===== EXTRAIT DU TEXTE
Il posait la question en se penchant en avant. D. balbutiait liberté, droit des gens, démocratie…Il haussait les épaules, hautement moqueur mais sans aucune brutalité.
J’ai appris beaucoup de cet homme. J’ai découvert en quoi, peut-être, résidait la force pérenne des dictatures. Pour ce paysan, comme pour bien d’autres qui m’ont tenu le même discours, le communisme tel qu’appliqué à l’est, c’était le droit de faire ce qu’il voulait dans son jardin. Pourvu qu’il ne s’y enrichisse pas de façon trop ostentatoire et ne fasse montre de ses opinions, on ne lui demandait rien. Il  avait un gîte, de la pitance et la course du soleil pour éclairer les jours et compter les années. Le reste, la liberté d’écrire, de parler à voix haute, d’écouter, de lire, de voyager plus loin que la rivière, c’était affaires d’intellectuels, de penseurs et de gens des villes parce que leurs maisons, leurs rues et leurs usines étaient trop étroites. Le petit paysan, lui, il s’en fout de ces libertés-là. On ne lui a jamais appris à s’en servir, alors leur privation ne le meurtrit pas. La muselière intellectuelle ne le gêne pas. La vie est ailleurs. Elle se mesure au jour le jour, saison après saison. Elle se joue au printemps avec les labours et les semailles, l’été avec les moissons, l’automne avec le ramassage des pommes de terre et l’hiver avec la lutte obstinée contre le froid, la neige et le vent. Ce qu’il y a par delà ces rideaux quotidiens,  il ne faut pas s’en mêler. C’est de la politique et la politique…La politique, ça fait des guerres et des morts.
==========
===== DONNÉES FOURNIES
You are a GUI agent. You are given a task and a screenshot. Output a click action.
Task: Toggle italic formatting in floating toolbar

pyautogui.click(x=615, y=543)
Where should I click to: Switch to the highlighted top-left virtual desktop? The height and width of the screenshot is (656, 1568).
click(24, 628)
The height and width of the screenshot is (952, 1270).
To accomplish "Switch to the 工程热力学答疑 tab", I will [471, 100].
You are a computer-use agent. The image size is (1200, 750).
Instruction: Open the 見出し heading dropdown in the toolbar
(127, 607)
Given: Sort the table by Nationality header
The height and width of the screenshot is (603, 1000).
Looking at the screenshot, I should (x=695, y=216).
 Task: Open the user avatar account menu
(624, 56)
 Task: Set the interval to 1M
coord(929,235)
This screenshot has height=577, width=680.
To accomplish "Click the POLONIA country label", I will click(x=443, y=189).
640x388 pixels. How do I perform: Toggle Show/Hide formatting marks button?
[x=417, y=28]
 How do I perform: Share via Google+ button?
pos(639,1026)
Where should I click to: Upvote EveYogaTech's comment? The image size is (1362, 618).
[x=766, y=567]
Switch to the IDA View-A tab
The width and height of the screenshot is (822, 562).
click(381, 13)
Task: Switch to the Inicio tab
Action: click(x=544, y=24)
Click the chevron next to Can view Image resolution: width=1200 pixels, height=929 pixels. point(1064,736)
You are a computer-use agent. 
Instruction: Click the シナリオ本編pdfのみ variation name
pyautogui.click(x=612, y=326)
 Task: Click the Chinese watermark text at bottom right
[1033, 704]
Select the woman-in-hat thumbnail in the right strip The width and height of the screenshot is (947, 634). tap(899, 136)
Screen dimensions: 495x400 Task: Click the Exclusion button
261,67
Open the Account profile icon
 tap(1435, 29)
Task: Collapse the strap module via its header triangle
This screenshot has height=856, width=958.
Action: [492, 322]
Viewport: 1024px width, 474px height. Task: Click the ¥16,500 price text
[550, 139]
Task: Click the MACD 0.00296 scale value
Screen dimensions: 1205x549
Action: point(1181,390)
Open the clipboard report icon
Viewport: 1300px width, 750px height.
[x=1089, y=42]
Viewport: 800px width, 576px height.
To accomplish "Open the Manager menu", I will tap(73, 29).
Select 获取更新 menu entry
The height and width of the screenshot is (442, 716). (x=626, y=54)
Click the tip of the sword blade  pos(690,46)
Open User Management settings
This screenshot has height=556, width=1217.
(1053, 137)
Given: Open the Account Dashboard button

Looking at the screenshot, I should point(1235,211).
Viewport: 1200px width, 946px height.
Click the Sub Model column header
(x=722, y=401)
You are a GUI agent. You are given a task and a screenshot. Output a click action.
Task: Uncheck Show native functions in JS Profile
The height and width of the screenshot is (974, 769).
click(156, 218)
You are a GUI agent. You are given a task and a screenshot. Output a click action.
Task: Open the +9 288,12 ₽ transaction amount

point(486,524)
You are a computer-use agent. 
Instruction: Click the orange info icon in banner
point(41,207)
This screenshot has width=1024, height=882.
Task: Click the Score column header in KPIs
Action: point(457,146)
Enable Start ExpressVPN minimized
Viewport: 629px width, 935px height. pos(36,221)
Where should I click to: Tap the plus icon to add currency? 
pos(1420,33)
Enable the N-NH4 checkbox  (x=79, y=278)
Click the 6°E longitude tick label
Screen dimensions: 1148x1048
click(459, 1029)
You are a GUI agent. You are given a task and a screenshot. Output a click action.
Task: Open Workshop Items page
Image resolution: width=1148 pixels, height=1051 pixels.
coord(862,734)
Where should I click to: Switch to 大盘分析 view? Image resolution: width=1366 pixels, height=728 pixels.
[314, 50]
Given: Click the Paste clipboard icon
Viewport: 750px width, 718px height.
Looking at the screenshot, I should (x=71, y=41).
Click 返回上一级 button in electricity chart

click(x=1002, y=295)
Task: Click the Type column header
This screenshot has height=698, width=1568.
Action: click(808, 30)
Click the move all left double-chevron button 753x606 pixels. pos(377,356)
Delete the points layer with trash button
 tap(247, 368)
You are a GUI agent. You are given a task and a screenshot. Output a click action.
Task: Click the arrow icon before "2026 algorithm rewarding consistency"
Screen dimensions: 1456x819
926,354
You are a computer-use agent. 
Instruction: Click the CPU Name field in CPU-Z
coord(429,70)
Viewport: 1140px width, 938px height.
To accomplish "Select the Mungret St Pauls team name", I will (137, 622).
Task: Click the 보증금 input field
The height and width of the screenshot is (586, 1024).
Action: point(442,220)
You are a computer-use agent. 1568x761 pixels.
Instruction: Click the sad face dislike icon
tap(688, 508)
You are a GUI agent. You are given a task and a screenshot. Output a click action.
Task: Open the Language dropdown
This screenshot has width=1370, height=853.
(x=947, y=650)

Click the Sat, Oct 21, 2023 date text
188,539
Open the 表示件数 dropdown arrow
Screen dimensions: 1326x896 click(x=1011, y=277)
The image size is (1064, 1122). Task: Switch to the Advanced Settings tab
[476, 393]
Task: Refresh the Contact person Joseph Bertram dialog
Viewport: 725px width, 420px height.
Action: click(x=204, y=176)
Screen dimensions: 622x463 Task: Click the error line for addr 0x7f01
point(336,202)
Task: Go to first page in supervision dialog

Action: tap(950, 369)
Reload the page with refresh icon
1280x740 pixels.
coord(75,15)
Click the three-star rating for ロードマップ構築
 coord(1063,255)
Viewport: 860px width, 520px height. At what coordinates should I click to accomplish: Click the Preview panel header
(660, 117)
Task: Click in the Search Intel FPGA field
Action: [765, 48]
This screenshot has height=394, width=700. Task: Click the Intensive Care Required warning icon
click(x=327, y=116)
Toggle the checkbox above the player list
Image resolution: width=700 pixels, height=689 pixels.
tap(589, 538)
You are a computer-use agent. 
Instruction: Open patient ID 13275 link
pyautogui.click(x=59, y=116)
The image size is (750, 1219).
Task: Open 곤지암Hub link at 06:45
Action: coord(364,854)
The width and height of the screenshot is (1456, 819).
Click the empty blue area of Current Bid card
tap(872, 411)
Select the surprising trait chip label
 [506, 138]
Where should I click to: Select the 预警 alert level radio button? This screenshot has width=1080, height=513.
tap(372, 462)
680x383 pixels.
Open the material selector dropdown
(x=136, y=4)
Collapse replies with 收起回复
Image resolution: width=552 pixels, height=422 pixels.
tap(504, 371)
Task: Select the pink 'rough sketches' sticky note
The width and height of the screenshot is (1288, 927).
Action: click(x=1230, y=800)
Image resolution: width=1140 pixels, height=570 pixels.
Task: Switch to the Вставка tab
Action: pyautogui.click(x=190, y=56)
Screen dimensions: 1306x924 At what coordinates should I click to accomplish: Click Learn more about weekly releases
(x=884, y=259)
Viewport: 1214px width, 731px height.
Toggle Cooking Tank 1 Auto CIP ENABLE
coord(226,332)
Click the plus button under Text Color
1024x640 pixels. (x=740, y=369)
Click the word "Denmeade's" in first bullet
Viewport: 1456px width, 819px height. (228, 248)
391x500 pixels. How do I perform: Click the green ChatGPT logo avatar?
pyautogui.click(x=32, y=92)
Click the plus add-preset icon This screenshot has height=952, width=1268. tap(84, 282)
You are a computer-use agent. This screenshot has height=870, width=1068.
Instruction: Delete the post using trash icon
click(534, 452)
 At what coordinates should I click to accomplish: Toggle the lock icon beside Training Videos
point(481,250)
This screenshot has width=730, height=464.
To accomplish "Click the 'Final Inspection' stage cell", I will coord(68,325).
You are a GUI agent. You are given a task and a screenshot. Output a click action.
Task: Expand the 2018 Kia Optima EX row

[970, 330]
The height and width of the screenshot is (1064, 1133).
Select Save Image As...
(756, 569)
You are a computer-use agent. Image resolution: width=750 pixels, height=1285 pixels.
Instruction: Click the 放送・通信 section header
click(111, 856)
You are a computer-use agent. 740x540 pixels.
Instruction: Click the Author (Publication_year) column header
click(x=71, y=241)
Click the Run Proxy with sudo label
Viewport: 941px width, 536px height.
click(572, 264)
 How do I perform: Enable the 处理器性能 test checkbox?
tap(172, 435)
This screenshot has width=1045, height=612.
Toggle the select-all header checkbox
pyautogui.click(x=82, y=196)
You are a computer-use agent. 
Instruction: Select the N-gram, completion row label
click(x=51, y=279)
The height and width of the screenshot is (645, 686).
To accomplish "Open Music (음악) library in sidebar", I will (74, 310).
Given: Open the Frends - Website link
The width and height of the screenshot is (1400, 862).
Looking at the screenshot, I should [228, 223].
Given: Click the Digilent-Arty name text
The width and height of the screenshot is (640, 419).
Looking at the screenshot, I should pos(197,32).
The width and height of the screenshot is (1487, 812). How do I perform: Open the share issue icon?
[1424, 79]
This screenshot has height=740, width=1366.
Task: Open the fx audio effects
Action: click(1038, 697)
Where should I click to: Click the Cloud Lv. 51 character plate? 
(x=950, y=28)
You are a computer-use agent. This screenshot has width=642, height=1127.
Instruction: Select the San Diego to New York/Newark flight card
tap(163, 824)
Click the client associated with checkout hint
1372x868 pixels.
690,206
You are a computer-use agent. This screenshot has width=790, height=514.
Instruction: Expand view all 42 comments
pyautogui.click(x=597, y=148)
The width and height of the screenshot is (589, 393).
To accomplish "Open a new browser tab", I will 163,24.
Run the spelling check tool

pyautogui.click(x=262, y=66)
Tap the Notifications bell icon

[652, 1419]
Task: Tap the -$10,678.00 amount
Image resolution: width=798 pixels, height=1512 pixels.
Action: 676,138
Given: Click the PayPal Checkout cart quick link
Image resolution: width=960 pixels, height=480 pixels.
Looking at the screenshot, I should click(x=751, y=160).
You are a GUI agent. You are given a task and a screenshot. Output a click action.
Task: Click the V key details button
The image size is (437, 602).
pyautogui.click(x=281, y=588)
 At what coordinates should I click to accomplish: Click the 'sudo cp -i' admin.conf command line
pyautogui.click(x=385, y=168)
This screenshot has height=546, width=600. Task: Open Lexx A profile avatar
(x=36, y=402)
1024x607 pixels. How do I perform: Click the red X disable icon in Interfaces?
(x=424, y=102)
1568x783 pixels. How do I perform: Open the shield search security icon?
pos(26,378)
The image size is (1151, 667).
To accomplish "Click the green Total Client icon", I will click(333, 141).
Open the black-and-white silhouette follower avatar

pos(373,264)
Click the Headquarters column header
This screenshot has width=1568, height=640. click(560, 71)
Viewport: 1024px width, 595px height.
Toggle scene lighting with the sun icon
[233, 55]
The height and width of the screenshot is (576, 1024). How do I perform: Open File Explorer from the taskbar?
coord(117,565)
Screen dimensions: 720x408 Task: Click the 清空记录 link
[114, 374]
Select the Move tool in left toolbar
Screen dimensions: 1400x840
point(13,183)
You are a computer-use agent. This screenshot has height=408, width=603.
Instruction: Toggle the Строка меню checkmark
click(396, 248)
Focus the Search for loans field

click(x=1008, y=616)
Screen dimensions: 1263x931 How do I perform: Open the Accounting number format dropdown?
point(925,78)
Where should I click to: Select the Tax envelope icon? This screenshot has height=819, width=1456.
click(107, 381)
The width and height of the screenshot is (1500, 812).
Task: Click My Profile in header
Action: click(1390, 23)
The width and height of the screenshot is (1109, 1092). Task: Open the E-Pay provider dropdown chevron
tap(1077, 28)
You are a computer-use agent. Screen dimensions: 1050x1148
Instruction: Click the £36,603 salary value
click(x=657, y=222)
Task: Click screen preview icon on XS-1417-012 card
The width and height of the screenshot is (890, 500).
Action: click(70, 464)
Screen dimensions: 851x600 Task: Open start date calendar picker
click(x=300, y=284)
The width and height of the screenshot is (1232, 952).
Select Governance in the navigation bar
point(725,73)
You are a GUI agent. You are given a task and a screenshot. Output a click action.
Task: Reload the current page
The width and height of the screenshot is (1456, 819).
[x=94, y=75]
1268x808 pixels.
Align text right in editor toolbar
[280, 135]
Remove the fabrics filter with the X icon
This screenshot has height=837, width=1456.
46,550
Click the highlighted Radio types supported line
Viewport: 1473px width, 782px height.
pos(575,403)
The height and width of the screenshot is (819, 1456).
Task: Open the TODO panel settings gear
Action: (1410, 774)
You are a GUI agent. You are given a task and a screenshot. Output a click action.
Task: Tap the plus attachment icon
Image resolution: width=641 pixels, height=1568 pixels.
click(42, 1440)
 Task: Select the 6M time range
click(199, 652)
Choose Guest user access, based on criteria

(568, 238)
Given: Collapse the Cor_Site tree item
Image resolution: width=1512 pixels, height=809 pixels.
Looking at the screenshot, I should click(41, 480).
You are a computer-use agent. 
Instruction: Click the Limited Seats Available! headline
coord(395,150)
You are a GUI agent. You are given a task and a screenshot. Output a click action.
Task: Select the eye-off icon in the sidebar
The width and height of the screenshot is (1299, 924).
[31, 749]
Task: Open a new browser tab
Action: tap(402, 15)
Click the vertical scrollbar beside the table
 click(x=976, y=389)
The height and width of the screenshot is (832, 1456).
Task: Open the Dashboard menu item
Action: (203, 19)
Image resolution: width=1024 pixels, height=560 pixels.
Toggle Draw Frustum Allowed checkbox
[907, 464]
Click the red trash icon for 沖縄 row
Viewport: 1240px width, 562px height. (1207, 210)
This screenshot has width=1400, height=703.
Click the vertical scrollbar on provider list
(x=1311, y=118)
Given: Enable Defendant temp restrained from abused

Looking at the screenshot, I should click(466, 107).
==========
= PROBLÈMES =
• 1. Reproduisez intégralement et sans la moindre modification l'extrait sur le paysan face aux libertés.
• 2. Réécrivez sous forme de liste JSON de chaînes, à raison d'une chaîne par ligne et sans les lignes vides, le passage des enregistrements allant du début jusqu'à la ligne contenant « will click(x=443, y=189). » incluse.

= EN RÉPONSE =
• 1.
Il posait la question en se penchant en avant. D. balbutiait liberté, droit des gens, démocratie…Il haussait les épaules, hautement moqueur mais sans aucune brutalité.
J’ai appris beaucoup de cet homme. J’ai découvert en quoi, peut-être, résidait la force pérenne des dictatures. Pour ce paysan, comme pour bien d’autres qui m’ont tenu le même discours, le communisme tel qu’appliqué à l’est, c’était le droit de faire ce qu’il voulait dans son jardin. Pourvu qu’il ne s’y enrichisse pas de façon trop ostentatoire et ne fasse montre de ses opinions, on ne lui demandait rien. Il  avait un gîte, de la pitance et la course du soleil pour éclairer les jours et compter les années. Le reste, la liberté d’écrire, de parler à voix haute, d’écouter, de lire, de voyager plus loin que la rivière, c’était affaires d’intellectuels, de penseurs et de gens des villes parce que leurs maisons, leurs rues et leurs usines étaient trop étroites. Le petit paysan, lui, il s’en fout de ces libertés-là. On ne lui a jamais appris à s’en servir, alors leur privation ne le meurtrit pas. La muselière intellectuelle ne le gêne pas. La vie est ailleurs. Elle se mesure au jour le jour, saison après saison. Elle se joue au printemps avec les labours et les semailles, l’été avec les moissons, l’automne avec le ramassage des pommes de terre et l’hiver avec la lutte obstinée contre le froid, la neige et le vent. Ce qu’il y a par delà ces rideaux quotidiens,  il ne faut pas s’en mêler. C’est de la politique et la politique…La politique, ça fait des guerres et des morts.

• 2.
[
  "You are a GUI agent. You are given a task and a screenshot. Output a click action.",
  "Task: Toggle italic formatting in floating toolbar",
  "pyautogui.click(x=615, y=543)",
  "Where should I click to: Switch to the highlighted top-left virtual desktop? The height and width of the screenshot is (656, 1568).",
  "click(24, 628)",
  "The height and width of the screenshot is (952, 1270).",
  "To accomplish \"Switch to the 工程热力学答疑 tab\", I will [471, 100].",
  "You are a computer-use agent. The image size is (1200, 750).",
  "Instruction: Open the 見出し heading dropdown in the toolbar",
  "(127, 607)",
  "Given: Sort the table by Nationality header",
  "The height and width of the screenshot is (603, 1000).",
  "Looking at the screenshot, I should (x=695, y=216).",
  " Task: Open the user avatar account menu",
  "(624, 56)",
  " Task: Set the interval to 1M",
  "coord(929,235)",
  "This screenshot has height=577, width=680.",
  "To accomplish \"Click the POLONIA country label\", I will click(x=443, y=189)."
]